From the Department of Anesthesiology and Perioperative Medicine, Division of Critical Care Medicine, Mayo Clinic, Rochester, Minnesota.
Internal Medicine, Mount Auburn Hospital, Harvard Medical School, Cambridge, Massachusetts.
Anesth Analg. 2019 Feb;128(2):288-295. doi: 10.1213/ANE.0000000000002794.
Thrombocytopenia is frequently encountered in critically ill patients, often resulting in prophylactic transfusion of platelets for the prevention of bleeding complications. However, the efficacy of this practice remains unclear. The objective of this study was to determine the relationship between prophylactic platelet transfusion and bleeding complications in critically ill patients.
This is a retrospective cohort study of adults admitted to surgical, medical, or combined medical-surgical intensive care units (ICUs) at a single academic institution between January 1, 2009, and December 31, 2013. Inclusion criteria included age ≥18 years and a platelet count measured during ICU admission. Propensity-matched analyses were used to evaluate associations between prophylactic platelet transfusions and the outcomes of interest with a primary outcome of red blood cell transfusion in the ensuing 24 hours and secondary outcomes of ICU and hospital-free days and changes in sequential organ failure assessment scores.
A total of 40,693 patients were included in the investigation with 3227 (7.9%) receiving a platelet transfusion and 1065 (33.0%) for which platelet transfusion was prophylactic in nature. In propensity-matched analyses, 994 patients with prophylactic platelet transfusion were matched to those without a transfusion.
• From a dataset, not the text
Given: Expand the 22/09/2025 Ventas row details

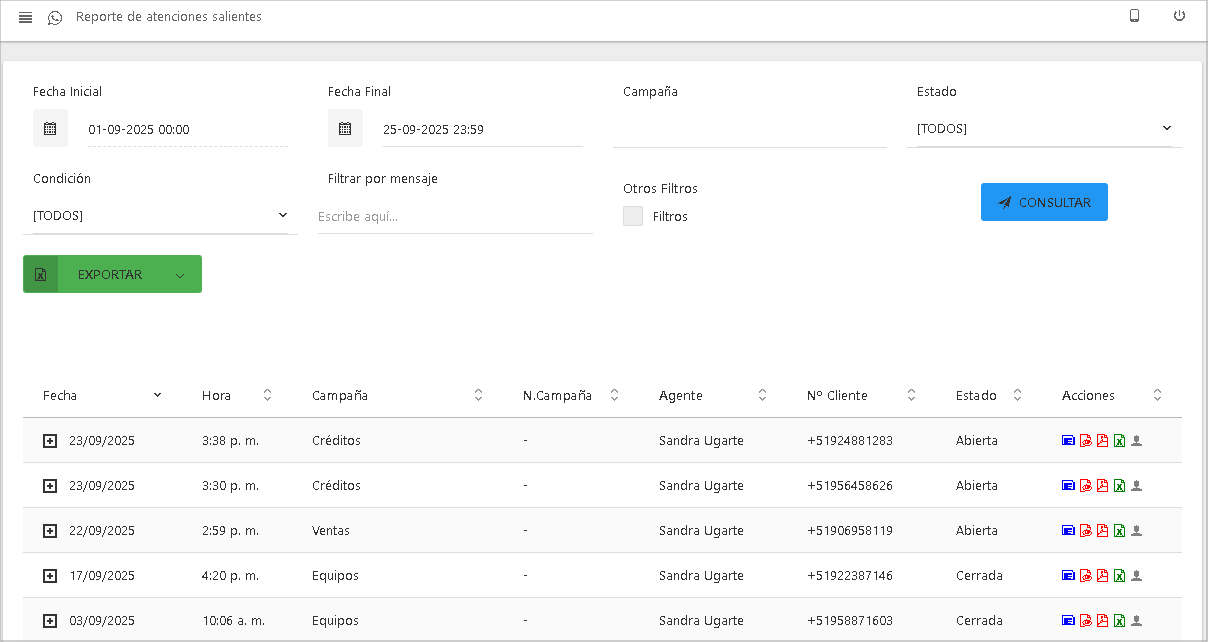Looking at the screenshot, I should pos(50,531).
Patients receiving prophylactic platelets had significantly higher red blood cell transfusion rates (odds ratio 7.5 [5.9-9.5]; P < .001), fewer ICU-free days (mean [standard deviation] 20.8 [9.1] vs 22.7 [8.3] days; P = .004), fewer hospital-free days (13.0 [9.7] vs 15.8 [9.4] days; P < .001), and less improvement in sequential organ failure assessment scores (mean decrease of 0.2 [3.6] vs 1.8 [3.3]; P < .001) in the subsequent 24 hours. These findings appeared robust, persisting in multiple predefined sensitivity analyses.
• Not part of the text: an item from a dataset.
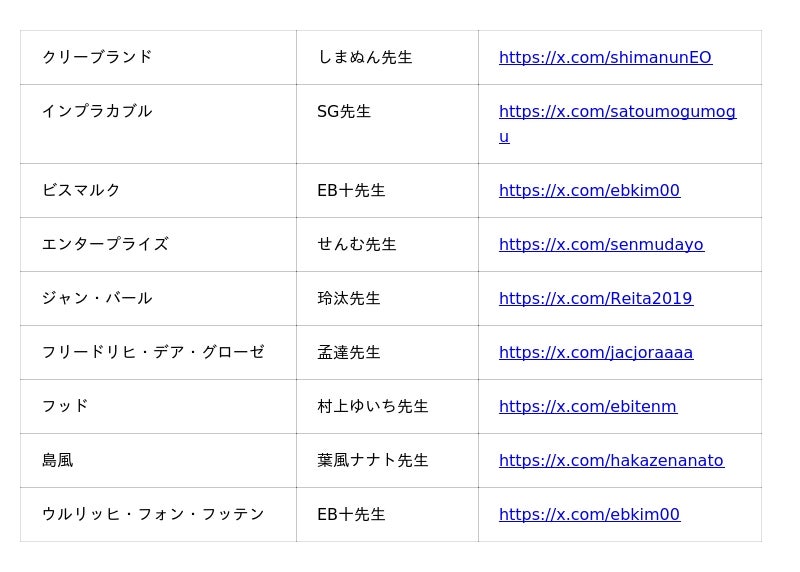
Task: Click the ジャン・バール cell
Action: [x=97, y=298]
Prophylactic administration of platelets in the critically ill was not associated with improved clinical outcomes, though residual confounding may exist. Further investigation of platelet transfusion strategies in this population is warranted.
血小板减少症在危重症患者中很常见,常预防性输注血小板以预防出血并发症。然而,这种做法的疗效尚不清楚。本研究的目的是确定危重症患者预防性血小板输注与出血并发症之间的关系。
这是一项回顾性队列研究,纳入了 2009 年 1 月 1 日至 2013 年 12 月 31 日期间在单一学术机构的外科、内科或内科-外科联合重症监护病房(ICU)住院的成年人。纳入标准包括年龄≥18 岁且 ICU 入院时测量血小板计数。采用倾向匹配分析评估预防性血小板输注与主要结局(随后 24 小时内输注红细胞)和次要结局(ICU 和住院无天数和序贯器官衰竭评估评分变化)之间的关联。
共纳入 40693 例患者,其中 3227 例(7.9%)接受血小板输注,1065 例(33.0%)为预防性输注血小板。在倾向匹配分析中,994 例接受预防性血小板输注的患者与未输注的患者相匹配。接受预防性血小板输注的患者红细胞输注率显著较高(比值比 7.5 [5.9-9.5];P <.001),ICU 无天数更少(平均[标准差]20.8 [9.1] vs 22.7 [8.3]天;P =.004),住院无天数更少(13.0 [9.7] vs 15.8 [9.4]天;P <.001),随后 24 小时序贯器官衰竭评估评分改善较少(平均下降 0.2 [3.6] vs 1.8 [3.3];P <.001)。这些发现似乎是稳健的,在多个预设的敏感性分析中仍然存在。
在危重症患者中预防性给予血小板并没有改善临床结局,但可能存在残留混杂因素。有必要进一步研究该人群中的血小板输注策略。